## WORK INSTRUCTIONS:
Repeat the lines of the records below verbatim, from the line containing "Expand More DIY Kits list" through the line containing "Action: pyautogui.click(x=431, y=146)", including both of those lines.

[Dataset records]
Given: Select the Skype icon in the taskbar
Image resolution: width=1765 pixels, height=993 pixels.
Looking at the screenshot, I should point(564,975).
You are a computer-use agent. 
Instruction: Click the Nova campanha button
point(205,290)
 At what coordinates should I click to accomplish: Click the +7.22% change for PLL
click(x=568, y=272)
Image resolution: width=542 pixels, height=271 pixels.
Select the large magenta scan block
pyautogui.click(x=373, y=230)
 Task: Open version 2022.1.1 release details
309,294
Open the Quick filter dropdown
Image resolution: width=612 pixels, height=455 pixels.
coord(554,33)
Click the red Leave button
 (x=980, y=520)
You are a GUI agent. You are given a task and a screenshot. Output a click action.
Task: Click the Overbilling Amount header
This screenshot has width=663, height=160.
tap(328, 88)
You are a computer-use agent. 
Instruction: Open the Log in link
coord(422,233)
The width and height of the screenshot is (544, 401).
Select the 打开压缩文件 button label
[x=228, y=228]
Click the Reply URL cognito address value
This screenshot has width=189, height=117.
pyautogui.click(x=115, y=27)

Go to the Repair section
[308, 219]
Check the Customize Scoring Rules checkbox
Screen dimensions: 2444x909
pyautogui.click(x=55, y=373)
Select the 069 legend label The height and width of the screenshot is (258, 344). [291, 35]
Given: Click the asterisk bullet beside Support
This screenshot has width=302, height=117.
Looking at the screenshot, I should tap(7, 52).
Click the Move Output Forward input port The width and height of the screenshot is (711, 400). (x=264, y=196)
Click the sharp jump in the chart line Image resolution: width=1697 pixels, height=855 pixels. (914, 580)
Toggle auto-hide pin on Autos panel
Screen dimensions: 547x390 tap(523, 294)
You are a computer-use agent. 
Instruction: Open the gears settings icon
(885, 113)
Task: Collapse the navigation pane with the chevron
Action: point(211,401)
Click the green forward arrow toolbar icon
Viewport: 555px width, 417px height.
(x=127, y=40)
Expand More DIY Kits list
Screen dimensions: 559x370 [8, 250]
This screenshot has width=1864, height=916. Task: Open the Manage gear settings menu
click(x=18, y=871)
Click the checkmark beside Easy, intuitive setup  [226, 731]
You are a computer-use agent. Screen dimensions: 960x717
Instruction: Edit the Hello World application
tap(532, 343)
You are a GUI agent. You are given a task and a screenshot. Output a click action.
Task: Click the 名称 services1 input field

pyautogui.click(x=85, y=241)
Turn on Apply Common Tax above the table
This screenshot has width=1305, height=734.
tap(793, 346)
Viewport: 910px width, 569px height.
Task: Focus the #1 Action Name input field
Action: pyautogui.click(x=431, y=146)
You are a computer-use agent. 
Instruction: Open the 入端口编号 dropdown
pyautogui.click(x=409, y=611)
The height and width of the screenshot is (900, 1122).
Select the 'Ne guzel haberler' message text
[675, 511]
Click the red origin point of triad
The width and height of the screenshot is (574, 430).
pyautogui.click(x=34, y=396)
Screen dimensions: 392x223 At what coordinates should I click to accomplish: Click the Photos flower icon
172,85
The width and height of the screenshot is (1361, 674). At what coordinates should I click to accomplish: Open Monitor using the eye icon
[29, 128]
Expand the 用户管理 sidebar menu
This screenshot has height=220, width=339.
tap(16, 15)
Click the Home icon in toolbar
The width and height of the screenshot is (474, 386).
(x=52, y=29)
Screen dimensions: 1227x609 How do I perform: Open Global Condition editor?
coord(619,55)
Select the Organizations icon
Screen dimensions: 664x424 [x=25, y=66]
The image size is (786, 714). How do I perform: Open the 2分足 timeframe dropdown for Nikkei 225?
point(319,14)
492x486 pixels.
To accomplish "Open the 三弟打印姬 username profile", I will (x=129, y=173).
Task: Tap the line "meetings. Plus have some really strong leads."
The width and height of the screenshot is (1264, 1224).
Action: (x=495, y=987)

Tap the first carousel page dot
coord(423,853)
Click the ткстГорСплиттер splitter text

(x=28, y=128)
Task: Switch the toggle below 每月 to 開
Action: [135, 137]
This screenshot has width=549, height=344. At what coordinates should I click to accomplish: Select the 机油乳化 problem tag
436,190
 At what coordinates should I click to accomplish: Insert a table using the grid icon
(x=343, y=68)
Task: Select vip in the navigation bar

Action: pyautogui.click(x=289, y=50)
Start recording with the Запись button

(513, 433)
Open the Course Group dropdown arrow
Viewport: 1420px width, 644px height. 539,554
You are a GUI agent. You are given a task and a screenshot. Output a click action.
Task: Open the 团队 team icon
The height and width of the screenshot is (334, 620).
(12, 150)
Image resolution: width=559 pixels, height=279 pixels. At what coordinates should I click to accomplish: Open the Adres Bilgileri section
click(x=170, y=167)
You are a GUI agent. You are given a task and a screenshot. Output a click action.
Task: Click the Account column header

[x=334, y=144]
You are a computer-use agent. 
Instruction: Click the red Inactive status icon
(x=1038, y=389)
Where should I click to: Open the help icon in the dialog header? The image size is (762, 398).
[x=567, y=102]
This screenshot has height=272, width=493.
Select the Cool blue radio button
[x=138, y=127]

## THE SOLUTION:
Expand More DIY Kits list
Screen dimensions: 559x370 [8, 250]
This screenshot has width=1864, height=916. Task: Open the Manage gear settings menu
click(x=18, y=871)
Click the checkmark beside Easy, intuitive setup  [226, 731]
You are a computer-use agent. Screen dimensions: 960x717
Instruction: Edit the Hello World application
tap(532, 343)
You are a GUI agent. You are given a task and a screenshot. Output a click action.
Task: Click the 名称 services1 input field

pyautogui.click(x=85, y=241)
Turn on Apply Common Tax above the table
This screenshot has width=1305, height=734.
tap(793, 346)
Viewport: 910px width, 569px height.
Task: Focus the #1 Action Name input field
Action: pyautogui.click(x=431, y=146)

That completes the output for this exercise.